Last updated on June 2nd, 2021 at 10:44 am
On 26 February 2020, the Johnson and Johnson (JNJ) COVID-19 vaccine underwent an FDA expert review, similar to the ones for the Pfizer and Moderna COVID-19 vaccines. The FDA’s Vaccines and Related Biological Products Advisory Committee (VRBPAC) voted unanimously in favor of the third vaccine in the USA to prevent COVID-19. This vote by the vaccine experts is the last step in advance of FDA clearance for an Emergency Use Authorization (EUA).
This article will review the key points about the Johnson and Johnson COVID-19 vaccine’s safety, effectiveness, ingredients, and other critical information. This scientific information should answer a lot of questions about the vaccine that will inevitably arise over the next few weeks.
This will be different than my myth debunking article (which will be constantly updated as the anti-vaxxers get going with their lies and disinformation), as this article will try to make sure that everyone is on the same page with what this vaccine is.

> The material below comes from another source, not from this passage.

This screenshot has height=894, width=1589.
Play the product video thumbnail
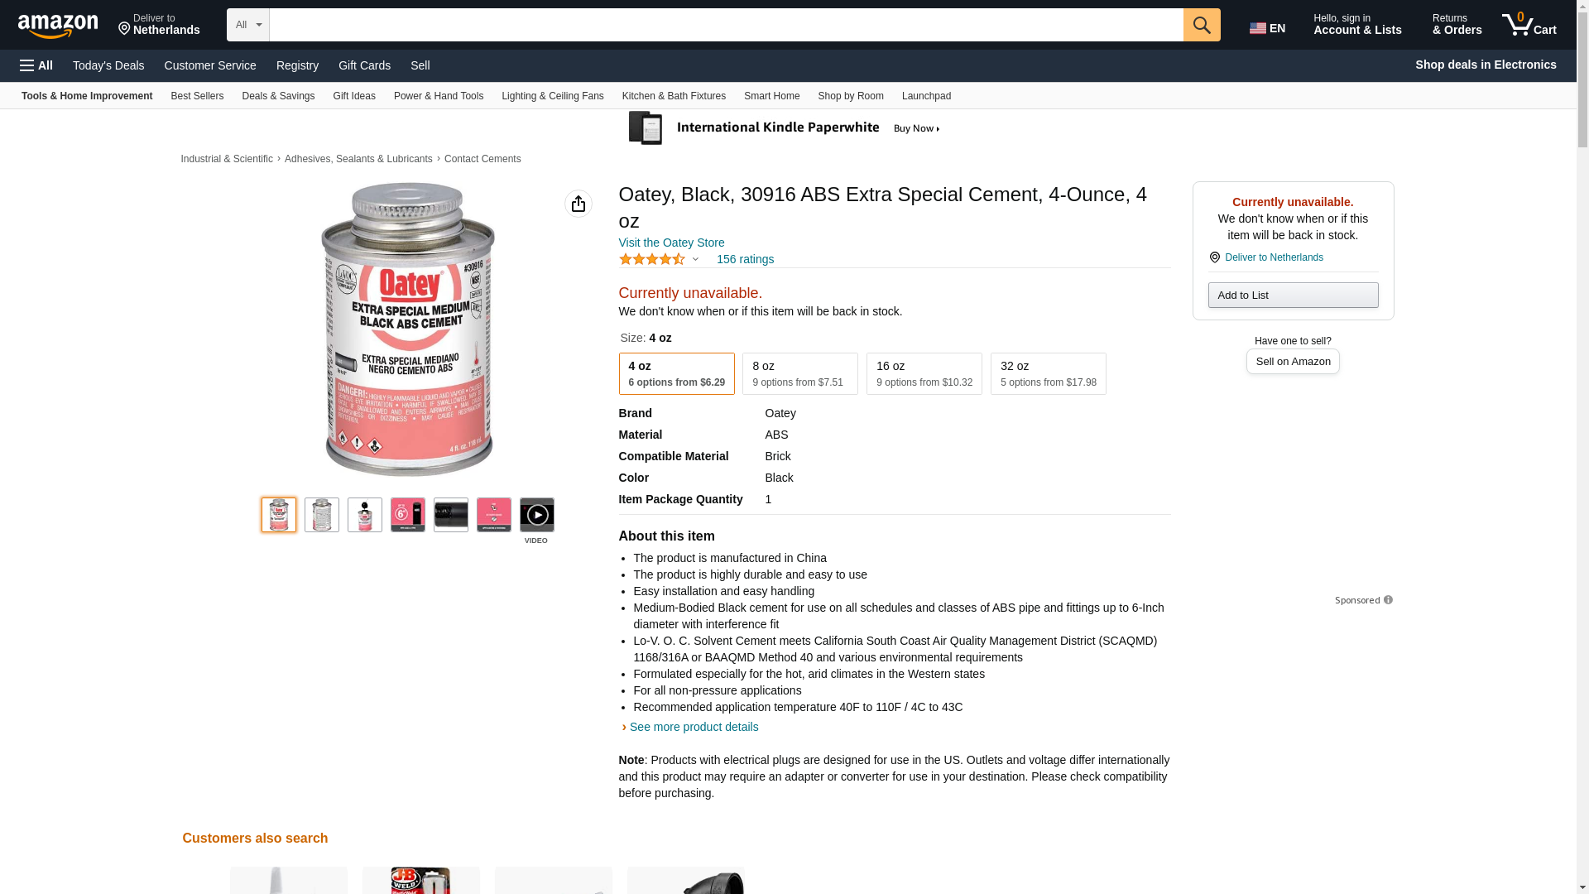point(536,515)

- 0.1 What is this FDA expert review?
- 0.2 What is the Johnson and Johnson COVID-19 vaccine technology?
- 0.3 Johnson and Johnson COVID-19 vaccine facts
- 0.4 Ingredients
- 0.5 Dosage
- 0.6 Clinical trial demographics and included comorbidities
- 0.7 Adverse events
- 0.8 Effectiveness
- 0.9 Other Information
- 0.10 Summary
- 0.11 Notes
- 0.12 Citations
- 1 Don’t miss each new article!
What is this FDA expert review?
Almost all of the information in this article will come from the Johnson and Johnson COVID-19 vaccine documents that were submitted for review by the Vaccines and Related Biological Products Advisory Committee (VRBPAC) in advance of an emergency use authorization (EUA) once the FDA reviews and approves the findings. I read through most of the material to save you all time during this holiday season (so please like this article and share it across the planet).
There is a myth pushed by the anti-vaccine crowd that the FDA summarily approves vaccines without even a cursory review. They think that the FDA trusts anything Big Pharma submits to them without thinking. That couldn’t be further from the truth.

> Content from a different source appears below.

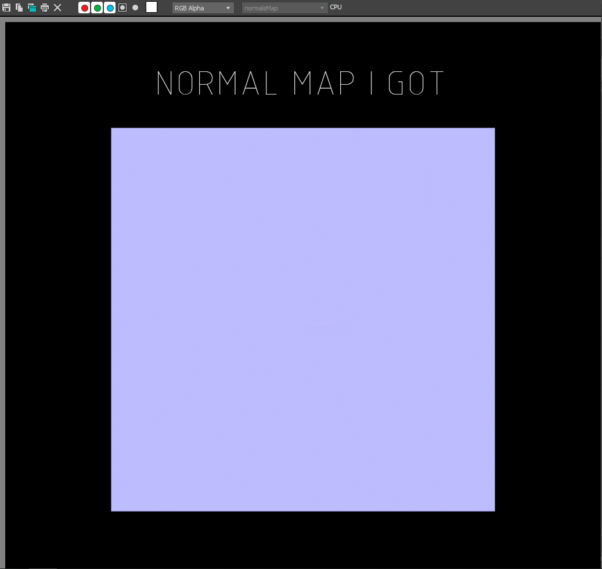Click the CPU engine indicator
The image size is (602, 569).
click(336, 7)
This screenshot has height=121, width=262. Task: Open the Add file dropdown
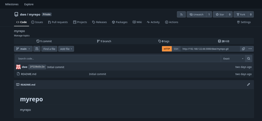(66, 49)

Every drug, including the JNJ COVID-19 vaccine, is almost always reviewed by an expert committee of scientists alongside career FDA scientists. These are thorough, scientific, and open.
For vaccines, the Vaccines and Related Biological Products Advisory Committee, also known as VRBPAC, are made up of experts in vaccines, public health, and statistics. There are around 30 individuals on the committee (although several may not attend ) including one vaccine industry scientist (not from JNJ) and one consume representative. All of the voting members of VRBPAC are scientists, statisticians, physicians, and FDA experts.
Because it will be a thing, Dr. Paul Offit, MD, who has been designated a demon Big Pharma shill by anti-vaxxers, is a member of the committee. Dr. Offit is one of the world’s experts on vaccines, who developed one of the rotavirus vaccines that have saved hundreds of thousands of lives across the world every year.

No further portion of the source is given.